I spent two years in Sarajevo covering the war, and I returned last week for the 20th anniversary of the war and to launch a Human Rights Watch report, ''Second Class Citizens,'' which details discrimination against national minorities, aka ''others.'' They are thought to represent up to five percent of Bosnia's 4 million people — mostly Roma, but also Jews, Ukrainians and people from other Southeast and Eastern European countries.
Much of this discrimination stems from Bosnia's 1995 Constitution, drafted in English by the American peace negotiators, which set up a system of government based on ethnicity and excludes these groups from high political office.
Roma, who are by far the largest national minority in Bosnia and Herzegovina, suffer disproportionately from this ethnic discrimination. The direct discrimination against Roma inherent in Bosnia's political structure reinforces the indirect discrimination they often face in the provision of services like housing, health care, education and employment.
''During the war it was hard for everyone,'' said Muljo Fafulic, who runs a Roma organization. ''Everyone was without food or electricity, living in fear, we were all in the same mud. Today that's not true, but for Roma conditions are still very difficult.''
Of course it's not only minorities who still live like refugees — some 8,600 of more than 100,000 still-displaced people remain in shabby, cramped collective centers, assisted by U.N. aid. In a suburb of Sarajevo, Serb-held during the war and now part of the ''Serb Republic'' entity within Bosnia, we met Sarajevan Serbs who still have not returned to their wartime homes a couple of miles away.
A woman living in one room with her parents and two children would happily live in the Bosniak-Croat entity if she could get an apartment and a job — not so easy with a national unemployment rate of about 40 percent.

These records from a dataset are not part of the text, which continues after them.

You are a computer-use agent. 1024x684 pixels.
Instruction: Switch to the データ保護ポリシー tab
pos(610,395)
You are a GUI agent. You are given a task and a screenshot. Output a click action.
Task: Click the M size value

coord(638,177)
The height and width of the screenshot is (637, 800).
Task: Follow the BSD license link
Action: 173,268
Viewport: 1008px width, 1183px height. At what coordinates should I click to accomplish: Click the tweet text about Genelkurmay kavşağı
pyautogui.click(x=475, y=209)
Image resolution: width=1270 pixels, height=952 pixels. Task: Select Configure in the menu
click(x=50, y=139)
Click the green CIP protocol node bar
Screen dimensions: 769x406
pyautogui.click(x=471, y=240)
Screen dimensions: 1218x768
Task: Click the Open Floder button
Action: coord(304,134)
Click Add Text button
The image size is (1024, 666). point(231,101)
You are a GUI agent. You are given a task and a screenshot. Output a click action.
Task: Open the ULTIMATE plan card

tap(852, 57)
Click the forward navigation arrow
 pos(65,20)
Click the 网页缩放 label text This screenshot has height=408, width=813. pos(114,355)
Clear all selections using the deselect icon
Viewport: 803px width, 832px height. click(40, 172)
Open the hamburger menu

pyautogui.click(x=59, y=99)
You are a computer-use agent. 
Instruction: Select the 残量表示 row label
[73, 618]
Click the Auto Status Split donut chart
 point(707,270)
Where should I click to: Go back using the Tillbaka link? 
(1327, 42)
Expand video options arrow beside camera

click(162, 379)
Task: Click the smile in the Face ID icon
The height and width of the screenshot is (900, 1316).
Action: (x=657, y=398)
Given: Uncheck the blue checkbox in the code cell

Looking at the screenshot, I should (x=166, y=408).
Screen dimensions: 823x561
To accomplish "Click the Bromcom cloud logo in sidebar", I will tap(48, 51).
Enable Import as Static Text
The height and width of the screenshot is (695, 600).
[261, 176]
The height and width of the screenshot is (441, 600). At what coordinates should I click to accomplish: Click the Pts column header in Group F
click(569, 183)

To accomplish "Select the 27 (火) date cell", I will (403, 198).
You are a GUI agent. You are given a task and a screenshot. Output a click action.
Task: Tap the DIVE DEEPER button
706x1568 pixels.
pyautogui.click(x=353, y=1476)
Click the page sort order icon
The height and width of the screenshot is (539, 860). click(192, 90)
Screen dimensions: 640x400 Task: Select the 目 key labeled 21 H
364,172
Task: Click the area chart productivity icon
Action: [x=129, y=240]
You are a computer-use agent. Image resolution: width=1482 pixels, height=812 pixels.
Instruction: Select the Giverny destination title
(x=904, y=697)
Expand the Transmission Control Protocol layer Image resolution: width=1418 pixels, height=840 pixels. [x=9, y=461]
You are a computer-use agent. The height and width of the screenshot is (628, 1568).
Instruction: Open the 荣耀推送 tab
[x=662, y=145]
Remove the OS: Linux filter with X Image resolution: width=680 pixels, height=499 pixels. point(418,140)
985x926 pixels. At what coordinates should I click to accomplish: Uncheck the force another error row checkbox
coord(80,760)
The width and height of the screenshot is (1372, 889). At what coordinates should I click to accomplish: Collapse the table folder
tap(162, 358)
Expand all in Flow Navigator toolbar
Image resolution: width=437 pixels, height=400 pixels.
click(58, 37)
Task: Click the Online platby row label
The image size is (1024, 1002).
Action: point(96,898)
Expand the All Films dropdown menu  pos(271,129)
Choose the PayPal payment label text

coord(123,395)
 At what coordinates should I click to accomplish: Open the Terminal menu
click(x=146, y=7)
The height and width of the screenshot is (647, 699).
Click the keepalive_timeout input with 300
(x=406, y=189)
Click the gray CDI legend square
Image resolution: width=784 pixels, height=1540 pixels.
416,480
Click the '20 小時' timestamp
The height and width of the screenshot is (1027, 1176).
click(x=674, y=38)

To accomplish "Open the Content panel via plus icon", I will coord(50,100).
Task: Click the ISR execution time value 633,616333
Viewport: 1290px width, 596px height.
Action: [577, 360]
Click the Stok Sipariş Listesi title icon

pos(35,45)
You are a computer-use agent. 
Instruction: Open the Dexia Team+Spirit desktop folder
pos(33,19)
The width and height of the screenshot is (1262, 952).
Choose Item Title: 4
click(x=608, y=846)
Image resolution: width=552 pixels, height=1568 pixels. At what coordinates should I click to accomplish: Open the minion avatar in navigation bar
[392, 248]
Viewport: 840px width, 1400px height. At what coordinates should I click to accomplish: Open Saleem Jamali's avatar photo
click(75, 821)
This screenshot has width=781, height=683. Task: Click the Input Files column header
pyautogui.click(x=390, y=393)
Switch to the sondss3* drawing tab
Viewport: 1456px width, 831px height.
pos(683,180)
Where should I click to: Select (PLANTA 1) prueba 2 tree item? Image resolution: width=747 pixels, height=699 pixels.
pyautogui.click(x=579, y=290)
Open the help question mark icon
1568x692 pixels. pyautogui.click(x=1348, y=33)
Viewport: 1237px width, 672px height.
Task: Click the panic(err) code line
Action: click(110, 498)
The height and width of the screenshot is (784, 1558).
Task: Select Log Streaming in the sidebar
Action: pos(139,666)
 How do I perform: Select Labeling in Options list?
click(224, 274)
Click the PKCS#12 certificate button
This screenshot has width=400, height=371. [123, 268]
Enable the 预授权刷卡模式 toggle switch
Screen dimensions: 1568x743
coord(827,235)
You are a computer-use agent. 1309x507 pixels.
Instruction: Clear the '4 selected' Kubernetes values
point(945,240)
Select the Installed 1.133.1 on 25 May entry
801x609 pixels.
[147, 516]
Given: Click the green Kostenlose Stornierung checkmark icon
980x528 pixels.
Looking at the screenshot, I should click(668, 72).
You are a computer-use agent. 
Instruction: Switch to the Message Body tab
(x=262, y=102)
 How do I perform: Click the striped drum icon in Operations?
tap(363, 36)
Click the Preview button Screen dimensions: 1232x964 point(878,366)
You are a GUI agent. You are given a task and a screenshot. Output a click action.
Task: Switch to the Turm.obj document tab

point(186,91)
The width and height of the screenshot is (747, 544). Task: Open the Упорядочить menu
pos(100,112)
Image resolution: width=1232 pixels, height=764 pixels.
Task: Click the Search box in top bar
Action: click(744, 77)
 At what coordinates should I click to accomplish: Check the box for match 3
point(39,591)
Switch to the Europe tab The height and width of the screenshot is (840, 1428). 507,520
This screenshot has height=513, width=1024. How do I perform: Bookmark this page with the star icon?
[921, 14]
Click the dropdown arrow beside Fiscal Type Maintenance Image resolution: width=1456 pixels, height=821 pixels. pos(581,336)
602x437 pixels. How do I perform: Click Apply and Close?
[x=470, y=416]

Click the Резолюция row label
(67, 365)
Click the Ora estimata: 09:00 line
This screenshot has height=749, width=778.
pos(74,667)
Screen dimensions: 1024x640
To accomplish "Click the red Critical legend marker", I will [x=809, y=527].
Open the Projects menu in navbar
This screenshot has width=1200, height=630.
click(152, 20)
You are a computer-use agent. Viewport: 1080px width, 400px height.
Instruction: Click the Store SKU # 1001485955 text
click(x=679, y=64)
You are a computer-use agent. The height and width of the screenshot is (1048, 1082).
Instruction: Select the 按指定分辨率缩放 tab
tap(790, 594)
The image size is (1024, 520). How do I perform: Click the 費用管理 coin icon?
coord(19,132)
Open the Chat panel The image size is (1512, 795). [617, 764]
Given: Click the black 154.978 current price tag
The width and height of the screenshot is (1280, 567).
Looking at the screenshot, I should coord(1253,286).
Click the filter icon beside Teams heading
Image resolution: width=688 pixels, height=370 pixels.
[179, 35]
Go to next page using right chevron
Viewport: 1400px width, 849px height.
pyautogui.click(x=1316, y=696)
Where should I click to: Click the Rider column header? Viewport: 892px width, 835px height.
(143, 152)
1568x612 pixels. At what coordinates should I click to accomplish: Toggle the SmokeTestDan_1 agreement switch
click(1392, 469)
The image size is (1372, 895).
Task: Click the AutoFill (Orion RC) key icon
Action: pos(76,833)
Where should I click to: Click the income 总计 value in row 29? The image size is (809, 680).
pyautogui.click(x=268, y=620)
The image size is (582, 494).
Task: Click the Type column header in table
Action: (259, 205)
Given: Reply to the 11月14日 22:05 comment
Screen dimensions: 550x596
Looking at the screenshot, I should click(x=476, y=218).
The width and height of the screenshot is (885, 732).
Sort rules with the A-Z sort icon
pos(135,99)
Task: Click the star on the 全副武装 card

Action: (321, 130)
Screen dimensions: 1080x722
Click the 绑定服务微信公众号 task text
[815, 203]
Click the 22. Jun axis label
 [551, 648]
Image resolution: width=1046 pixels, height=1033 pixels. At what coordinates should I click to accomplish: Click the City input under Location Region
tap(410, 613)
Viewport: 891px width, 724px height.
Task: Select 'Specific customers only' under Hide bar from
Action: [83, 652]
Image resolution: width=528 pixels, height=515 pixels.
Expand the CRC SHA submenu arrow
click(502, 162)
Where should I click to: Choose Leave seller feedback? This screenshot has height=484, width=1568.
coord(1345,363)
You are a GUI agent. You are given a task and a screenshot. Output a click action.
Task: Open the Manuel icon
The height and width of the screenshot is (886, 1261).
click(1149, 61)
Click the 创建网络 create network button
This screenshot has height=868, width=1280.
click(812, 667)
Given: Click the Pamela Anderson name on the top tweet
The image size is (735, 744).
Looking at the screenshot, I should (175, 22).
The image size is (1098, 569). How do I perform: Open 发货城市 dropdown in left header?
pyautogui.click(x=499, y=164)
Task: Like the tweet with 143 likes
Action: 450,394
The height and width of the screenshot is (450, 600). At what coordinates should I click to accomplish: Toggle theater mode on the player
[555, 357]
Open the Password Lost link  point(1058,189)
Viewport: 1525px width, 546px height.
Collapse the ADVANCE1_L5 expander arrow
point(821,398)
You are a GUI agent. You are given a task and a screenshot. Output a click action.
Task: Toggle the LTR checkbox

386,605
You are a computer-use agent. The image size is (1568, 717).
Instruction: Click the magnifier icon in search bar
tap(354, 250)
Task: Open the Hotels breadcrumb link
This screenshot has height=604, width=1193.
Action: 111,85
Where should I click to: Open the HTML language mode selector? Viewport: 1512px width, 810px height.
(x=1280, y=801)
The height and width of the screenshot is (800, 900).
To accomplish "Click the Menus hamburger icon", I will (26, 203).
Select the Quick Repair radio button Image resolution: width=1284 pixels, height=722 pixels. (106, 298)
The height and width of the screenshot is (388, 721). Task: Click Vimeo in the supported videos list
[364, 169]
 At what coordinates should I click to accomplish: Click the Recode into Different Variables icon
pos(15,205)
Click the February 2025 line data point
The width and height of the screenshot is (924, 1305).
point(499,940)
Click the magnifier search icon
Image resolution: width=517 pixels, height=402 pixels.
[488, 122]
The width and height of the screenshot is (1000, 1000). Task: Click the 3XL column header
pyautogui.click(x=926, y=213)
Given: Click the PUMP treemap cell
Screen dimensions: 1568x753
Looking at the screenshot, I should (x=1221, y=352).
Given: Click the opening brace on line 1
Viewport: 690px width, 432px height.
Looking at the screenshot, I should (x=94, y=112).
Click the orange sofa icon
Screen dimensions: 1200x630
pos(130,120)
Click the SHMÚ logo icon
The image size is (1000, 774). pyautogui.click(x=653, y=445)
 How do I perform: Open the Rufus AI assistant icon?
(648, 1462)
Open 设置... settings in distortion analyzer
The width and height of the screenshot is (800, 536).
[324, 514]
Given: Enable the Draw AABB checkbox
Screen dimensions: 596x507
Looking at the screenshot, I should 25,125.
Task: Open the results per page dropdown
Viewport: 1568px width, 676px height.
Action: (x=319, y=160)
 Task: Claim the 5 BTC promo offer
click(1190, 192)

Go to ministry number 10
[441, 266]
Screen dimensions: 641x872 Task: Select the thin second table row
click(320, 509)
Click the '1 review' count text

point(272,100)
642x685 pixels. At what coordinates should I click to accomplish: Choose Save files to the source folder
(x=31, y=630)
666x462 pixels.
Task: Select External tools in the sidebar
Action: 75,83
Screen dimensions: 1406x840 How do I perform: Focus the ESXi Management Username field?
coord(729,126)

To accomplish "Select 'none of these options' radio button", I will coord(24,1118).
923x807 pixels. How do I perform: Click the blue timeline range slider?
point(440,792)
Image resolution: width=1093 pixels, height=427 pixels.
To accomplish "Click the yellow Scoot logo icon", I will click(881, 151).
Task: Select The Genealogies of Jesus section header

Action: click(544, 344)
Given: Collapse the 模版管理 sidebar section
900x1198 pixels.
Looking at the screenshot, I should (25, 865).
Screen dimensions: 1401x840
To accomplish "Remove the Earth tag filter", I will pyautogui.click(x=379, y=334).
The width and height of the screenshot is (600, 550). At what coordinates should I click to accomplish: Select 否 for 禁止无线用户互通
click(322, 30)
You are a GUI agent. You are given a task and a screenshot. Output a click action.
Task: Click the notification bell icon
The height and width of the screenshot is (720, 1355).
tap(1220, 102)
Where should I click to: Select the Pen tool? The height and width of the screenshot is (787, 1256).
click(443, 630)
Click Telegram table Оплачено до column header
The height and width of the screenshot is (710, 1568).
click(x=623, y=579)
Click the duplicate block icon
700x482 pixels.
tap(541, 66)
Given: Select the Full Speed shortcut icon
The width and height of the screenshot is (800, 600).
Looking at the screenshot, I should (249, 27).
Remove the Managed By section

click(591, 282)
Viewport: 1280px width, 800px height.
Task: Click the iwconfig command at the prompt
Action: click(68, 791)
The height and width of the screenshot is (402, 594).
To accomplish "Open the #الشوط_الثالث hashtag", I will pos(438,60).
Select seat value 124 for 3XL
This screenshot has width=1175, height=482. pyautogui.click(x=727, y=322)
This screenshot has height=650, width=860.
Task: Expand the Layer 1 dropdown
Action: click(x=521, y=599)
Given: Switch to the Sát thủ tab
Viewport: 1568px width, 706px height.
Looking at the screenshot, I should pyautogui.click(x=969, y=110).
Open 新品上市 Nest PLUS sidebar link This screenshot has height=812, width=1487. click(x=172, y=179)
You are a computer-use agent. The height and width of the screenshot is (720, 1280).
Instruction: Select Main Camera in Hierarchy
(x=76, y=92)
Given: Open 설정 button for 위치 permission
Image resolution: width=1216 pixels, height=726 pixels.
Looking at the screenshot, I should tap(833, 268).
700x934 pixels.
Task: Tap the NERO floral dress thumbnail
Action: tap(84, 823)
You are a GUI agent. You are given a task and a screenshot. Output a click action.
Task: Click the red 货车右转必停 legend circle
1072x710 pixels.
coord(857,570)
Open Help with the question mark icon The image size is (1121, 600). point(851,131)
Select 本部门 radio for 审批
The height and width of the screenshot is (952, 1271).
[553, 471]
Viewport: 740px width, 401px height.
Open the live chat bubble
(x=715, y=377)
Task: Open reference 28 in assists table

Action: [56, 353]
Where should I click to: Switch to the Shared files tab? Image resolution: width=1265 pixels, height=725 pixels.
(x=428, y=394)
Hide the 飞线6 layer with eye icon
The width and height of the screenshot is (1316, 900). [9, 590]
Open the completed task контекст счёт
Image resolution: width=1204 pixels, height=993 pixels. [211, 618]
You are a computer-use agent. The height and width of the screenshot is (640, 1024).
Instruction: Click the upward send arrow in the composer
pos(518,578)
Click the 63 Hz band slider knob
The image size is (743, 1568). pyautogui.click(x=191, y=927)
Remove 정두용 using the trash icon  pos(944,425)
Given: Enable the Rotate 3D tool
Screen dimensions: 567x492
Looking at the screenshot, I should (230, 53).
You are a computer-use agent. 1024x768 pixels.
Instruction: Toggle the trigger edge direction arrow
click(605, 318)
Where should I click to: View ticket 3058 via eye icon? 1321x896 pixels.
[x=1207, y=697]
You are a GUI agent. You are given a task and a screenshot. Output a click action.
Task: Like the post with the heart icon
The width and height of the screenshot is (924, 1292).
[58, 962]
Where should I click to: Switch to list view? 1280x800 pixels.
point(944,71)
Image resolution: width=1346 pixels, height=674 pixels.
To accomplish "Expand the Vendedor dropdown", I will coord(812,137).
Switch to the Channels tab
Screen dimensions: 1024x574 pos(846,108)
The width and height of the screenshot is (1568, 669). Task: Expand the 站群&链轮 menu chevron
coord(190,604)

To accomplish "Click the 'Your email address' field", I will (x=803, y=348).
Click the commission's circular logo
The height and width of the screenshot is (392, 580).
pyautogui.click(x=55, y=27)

''I would have no problem living in a mixed neighborhood — I was born in Sarajevo and before the war we never knew who was who,'' she said. ''This is Bosnia and Herzegovina, it's one country.''
According to the Constitution there are no ''Bosnians.'' But try telling that to people who come from mixed marriages or don't want to label themselves as Bosniak, Croat or Serb because they don't believe in ethnic politics.
Jakob Finci, a Jew, and Dervo Sejdic, a Roma, tried to stand for high office but were disqualified on ethnic grounds and brought a case at the European Court of Human Rights. The court found that the political exclusion of national minorities constitutes unlawful ethnic discrimination. Despite that 2009 ruling, the Bosnian Constitution remains unchanged.
Sarajevo certainly looks like a modern European city: new glass towers, traffic jams and shiny shopping centers mixed with the cobbled streets of the old Ottoman quarter and Austro-Hungarian splendor. There's even what looks like an Occupy Sarajevo camp, a handful of tents pitched outside the parliament building where the first shots of the war were fired 20 years ago.
It's a gathering of veterans from all three warring factions, some still in uniform, staging a communal protest to demand the pensions they were promised for their wartime service. A hopeful sign, it's one of the few places in Bosnia where all sides are working together. But until Bosnia rewrites its constitution to strip it of ethnic labels it's hard to see how the rest of the country will come together.